■ **Your assignment**: Make an exact copy of the records, dropping all pictures.

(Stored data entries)
◆ ◆ ◆ ◆

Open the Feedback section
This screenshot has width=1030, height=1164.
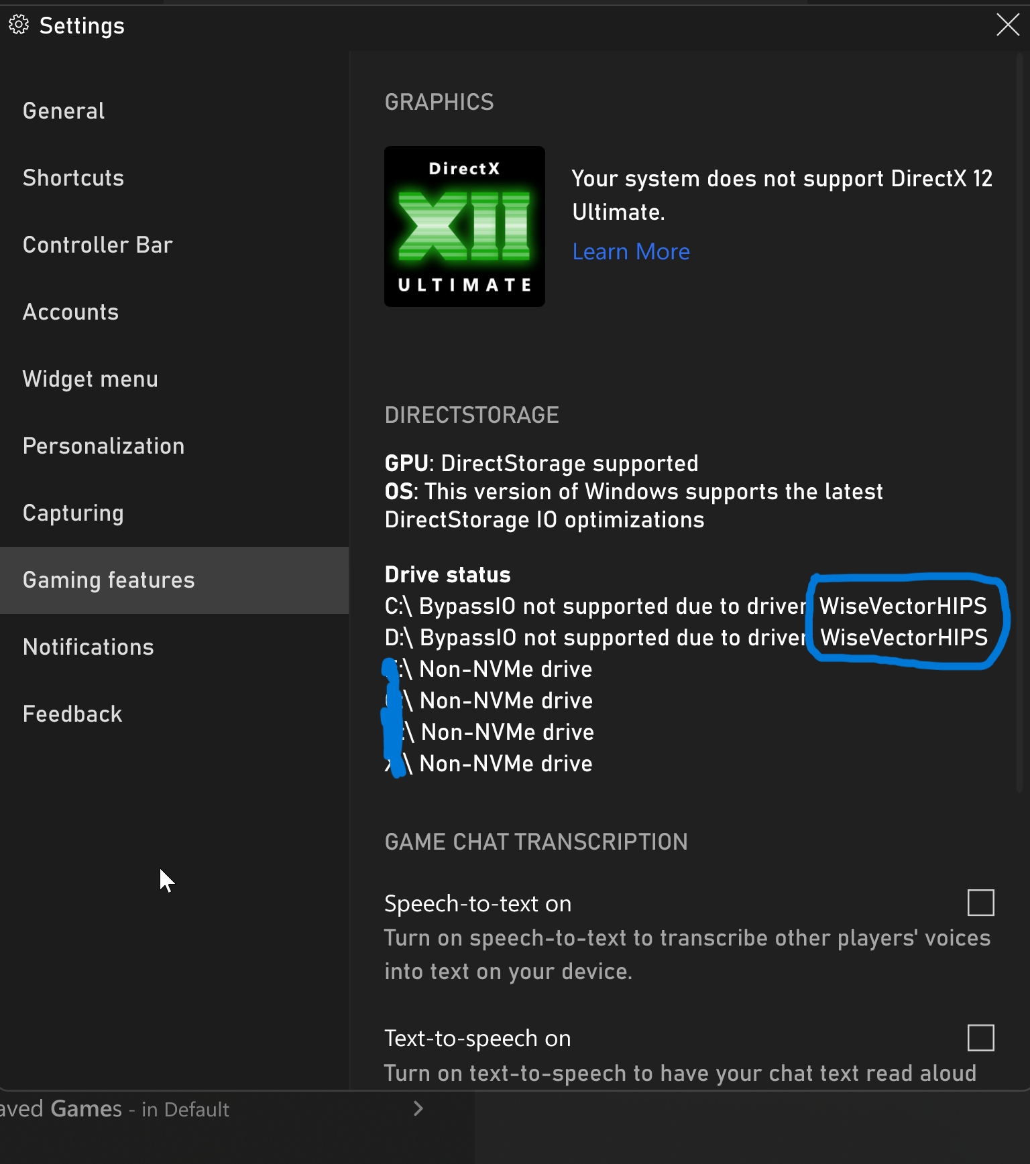click(72, 714)

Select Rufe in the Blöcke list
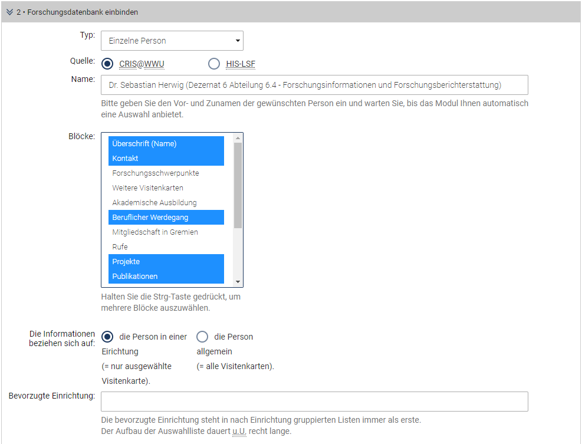(166, 247)
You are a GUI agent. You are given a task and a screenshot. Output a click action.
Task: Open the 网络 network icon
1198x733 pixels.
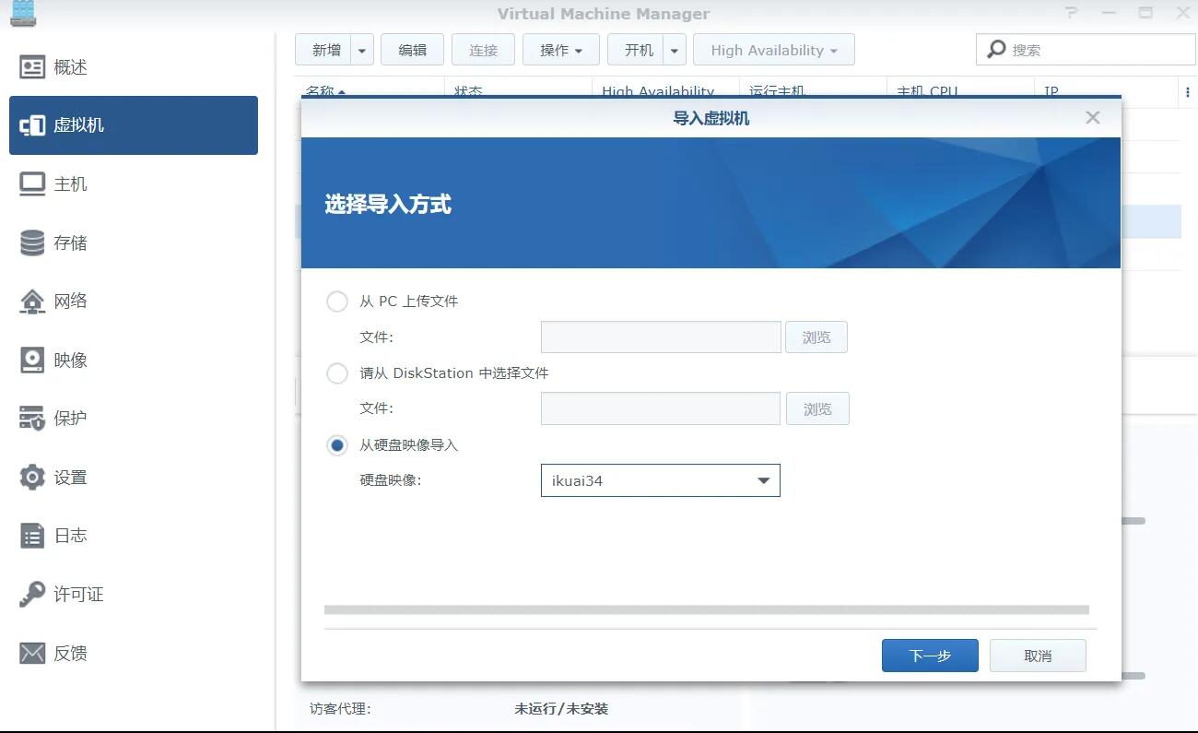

◆ ◆ ◆ ◆

■ **Output of the exercise**:
Open the Feedback section
This screenshot has width=1030, height=1164.
click(72, 714)

Select Rufe in the Blöcke list
(166, 247)
You are a GUI agent. You are given a task and a screenshot. Output a click action.
Task: Open the 网络 network icon
1198x733 pixels.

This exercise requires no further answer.